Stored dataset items
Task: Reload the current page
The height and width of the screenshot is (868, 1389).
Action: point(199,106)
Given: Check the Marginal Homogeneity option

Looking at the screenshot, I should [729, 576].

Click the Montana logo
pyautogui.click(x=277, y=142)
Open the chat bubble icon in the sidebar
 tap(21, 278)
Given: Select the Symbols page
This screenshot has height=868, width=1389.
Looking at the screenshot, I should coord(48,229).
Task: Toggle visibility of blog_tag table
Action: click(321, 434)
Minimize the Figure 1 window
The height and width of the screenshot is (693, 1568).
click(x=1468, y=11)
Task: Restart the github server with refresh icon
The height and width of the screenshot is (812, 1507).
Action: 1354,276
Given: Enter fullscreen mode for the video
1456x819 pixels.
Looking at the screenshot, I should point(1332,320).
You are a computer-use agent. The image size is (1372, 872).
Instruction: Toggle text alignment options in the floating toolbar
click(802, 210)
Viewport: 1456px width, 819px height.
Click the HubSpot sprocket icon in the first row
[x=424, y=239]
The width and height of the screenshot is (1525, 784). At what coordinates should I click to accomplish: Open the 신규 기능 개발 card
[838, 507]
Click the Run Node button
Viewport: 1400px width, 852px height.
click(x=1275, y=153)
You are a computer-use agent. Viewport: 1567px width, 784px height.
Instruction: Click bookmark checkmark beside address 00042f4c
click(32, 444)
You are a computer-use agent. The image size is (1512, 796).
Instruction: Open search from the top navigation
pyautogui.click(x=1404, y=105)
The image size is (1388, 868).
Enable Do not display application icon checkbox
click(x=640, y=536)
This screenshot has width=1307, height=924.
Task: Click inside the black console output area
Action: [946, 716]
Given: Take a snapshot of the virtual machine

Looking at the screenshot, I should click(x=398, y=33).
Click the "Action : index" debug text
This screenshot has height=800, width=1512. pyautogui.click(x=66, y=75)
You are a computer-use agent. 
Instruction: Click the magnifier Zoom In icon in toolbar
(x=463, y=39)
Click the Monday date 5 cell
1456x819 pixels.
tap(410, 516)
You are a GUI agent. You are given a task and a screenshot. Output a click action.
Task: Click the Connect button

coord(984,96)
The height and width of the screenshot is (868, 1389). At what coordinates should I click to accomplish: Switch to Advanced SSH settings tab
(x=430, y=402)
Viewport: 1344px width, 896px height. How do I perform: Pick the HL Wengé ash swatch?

Your objective
When you answer, repeat every record exactly, omitting nothing.

Response to this exercise
Task: Reload the current page
The height and width of the screenshot is (868, 1389).
Action: point(199,106)
Given: Check the Marginal Homogeneity option

Looking at the screenshot, I should [729, 576].

Click the Montana logo
pyautogui.click(x=277, y=142)
Open the chat bubble icon in the sidebar
 tap(21, 278)
Given: Select the Symbols page
This screenshot has height=868, width=1389.
Looking at the screenshot, I should coord(48,229).
Task: Toggle visibility of blog_tag table
Action: click(321, 434)
Minimize the Figure 1 window
The height and width of the screenshot is (693, 1568).
click(x=1468, y=11)
Task: Restart the github server with refresh icon
The height and width of the screenshot is (812, 1507).
Action: 1354,276
Given: Enter fullscreen mode for the video
1456x819 pixels.
Looking at the screenshot, I should point(1332,320).
You are a computer-use agent. The image size is (1372, 872).
Instruction: Toggle text alignment options in the floating toolbar
click(802, 210)
Viewport: 1456px width, 819px height.
Click the HubSpot sprocket icon in the first row
[x=424, y=239]
The width and height of the screenshot is (1525, 784). At what coordinates should I click to accomplish: Open the 신규 기능 개발 card
[838, 507]
Click the Run Node button
Viewport: 1400px width, 852px height.
click(x=1275, y=153)
You are a computer-use agent. Viewport: 1567px width, 784px height.
Instruction: Click bookmark checkmark beside address 00042f4c
click(32, 444)
You are a computer-use agent. The image size is (1512, 796).
Instruction: Open search from the top navigation
pyautogui.click(x=1404, y=105)
The image size is (1388, 868).
Enable Do not display application icon checkbox
click(x=640, y=536)
This screenshot has width=1307, height=924.
Task: Click inside the black console output area
Action: [946, 716]
Given: Take a snapshot of the virtual machine

Looking at the screenshot, I should click(x=398, y=33).
Click the "Action : index" debug text
This screenshot has height=800, width=1512. pyautogui.click(x=66, y=75)
You are a computer-use agent. 
Instruction: Click the magnifier Zoom In icon in toolbar
(x=463, y=39)
Click the Monday date 5 cell
1456x819 pixels.
tap(410, 516)
You are a GUI agent. You are given a task and a screenshot. Output a click action.
Task: Click the Connect button

coord(984,96)
The height and width of the screenshot is (868, 1389). At what coordinates should I click to accomplish: Switch to Advanced SSH settings tab
(x=430, y=402)
Viewport: 1344px width, 896px height. How do I perform: Pick the HL Wengé ash swatch?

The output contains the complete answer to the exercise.